Tribunal Administratif de Poitiers — Décision N° TA86-2201913

mardi 30 août 2022

JuridictionTribunal Administratif de Poitiers
SectionTribunal Administratif de Poitiers
N° DossierTA86-2201913
TypeDécision
RecoursExcès de pouvoir
Formationétrangers JU
Avocat requérantCAZANAVE

Texte intégral

Vu les procédures suivantes :

I. Par une requête enregistrée le 3 août 2022, sous le n° 2201913, Mme I D, représentée par Me Cazanave, demande au tribunal :

1°) de l'admettre provisoirement au bénéfice de l'aide juridictionnelle ;

2°) d'annuler l'arrêté du 1er juillet 2022 par lequel la préfète de la Charente lui a fait obligation de quitter le territoire français dans un délai de trente jours et a fixé le pays de destination ;

3°) d'enjoindre à la préfète de la Charente de procéder au réexamen de sa situation dans un délai de deux mois à compter de la notification du jugement à intervenir et, dans l'attente, de lui délivrer une autorisation provisoire de séjour dès la notification du jugement à intervenir ;

4°) de mettre à la charge de l'État la somme de 1 200 euros, à verser à son conseil en application de l'article L. 761-1 du code de justice administrative et de l'article 37 de la loi du 10 juillet 1991 relative à l'aide juridique ou à lui verser directement, sur le fondement de l'article L. 761-1 du code de justice administrative, en cas de refus d'admission au bénéfice de l'aide juridictionnelle.

Elle soutient que :

En ce qui concerne les moyens communs aux décisions attaquées :

- elles sont insuffisamment motivées et, en particulier, elles ne mentionnent pas les motifs fondant le rejet de sa demande d'asile ;

- elles n'ont pas été précédées d'un examen particulier de sa situation personnelle ;

- l'autorité préfectorale a méconnu l'étendue de sa compétence en s'estimant liée par les décisions rendues par l'Office français de protection des réfugiés et apatrides et par la Cour nationale du droit d'asile.

En ce qui concerne la décision portant obligation de quitter le territoire français :

- elle méconnaît l'article 3 de la convention internationale relative aux droits de l'enfant ;

- elle méconnaît l'article 24 de la Charte des droits fondamentaux de l'Union européenne ;

- elle est entachée d'une erreur manifeste d'appréciation quant aux conséquences qu'elle emporte sur sa situation personnelle.

En ce qui concerne la décision fixant le pays de renvoi :

- elle est illégale en raison de l'illégalité entachant la décision portant obligation de quitter le territoire français ;

- elle méconnaît l'article 3 de la convention européenne de sauvegarde des droits de l'homme et des libertés fondamentales.

Des pièces produites par la préfète de la Charente, ont été enregistrées le 25 août 2022.

Mme C D a présenté une demande d'aide juridictionnelle sur laquelle il n'a pas encore été statué.

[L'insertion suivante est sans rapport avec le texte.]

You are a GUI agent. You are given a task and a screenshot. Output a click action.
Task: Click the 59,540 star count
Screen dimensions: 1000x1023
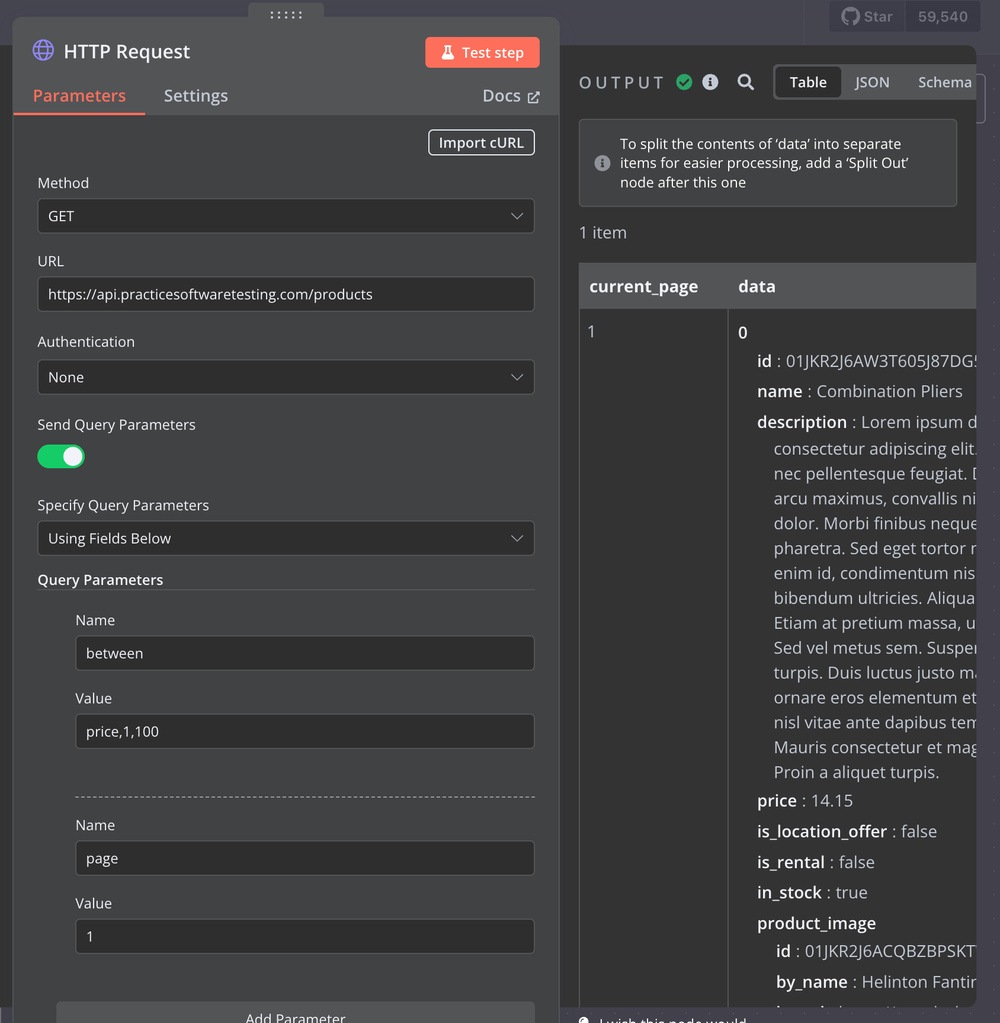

II. Par une requête enregistrée le 3 août 2022, sous le n° 2201914, M. E H, représenté par Me Cazanave, demande au tribunal :

1°) de l'admettre provisoirement au bénéfice de l'aide juridictionnelle ;

2°) d'annuler l'arrêté du 1er juillet 2022 par lequel la préfète de la Charente lui a fait obligation de quitter le territoire français dans un délai de trente jours et a fixé le pays de destination ;

3°) d'enjoindre à la préfète de la Charente de procéder au réexamen de sa situation dans un délai de deux mois à compter de la notification du jugement à intervenir et, dans l'attente, de lui délivrer une autorisation provisoire de séjour, dès la notification du jugement à intervenir ;

4°) de mettre à la charge de l'État la somme de 1 200 euros, à verser à son conseil en application de l'article L. 761-1 du code de justice administrative et de l'article 37 de la loi du 10 juillet 1991 relative à l'aide juridique ou à lui verser directement, sur le fondement de l'article L. 761-1 du code de justice administrative, en cas de refus d'admission au bénéfice de l'aide juridictionnelle.

Il soutient que :

Sur les moyens communs aux décisions attaquées :

- elles sont insuffisamment motivées et, en particulier, elles ne mentionnent pas les motifs fondant le rejet de sa demande d'asile ;

- elles n'ont pas été précédées d'un examen particulier de sa situation personnelle ;

- l'autorité préfectorale a méconnu l'étendue de sa compétence en s'estimant liée par les décisions rendues par l'Office français de protection des réfugiés et apatrides et par la Cour nationale du droit d'asile.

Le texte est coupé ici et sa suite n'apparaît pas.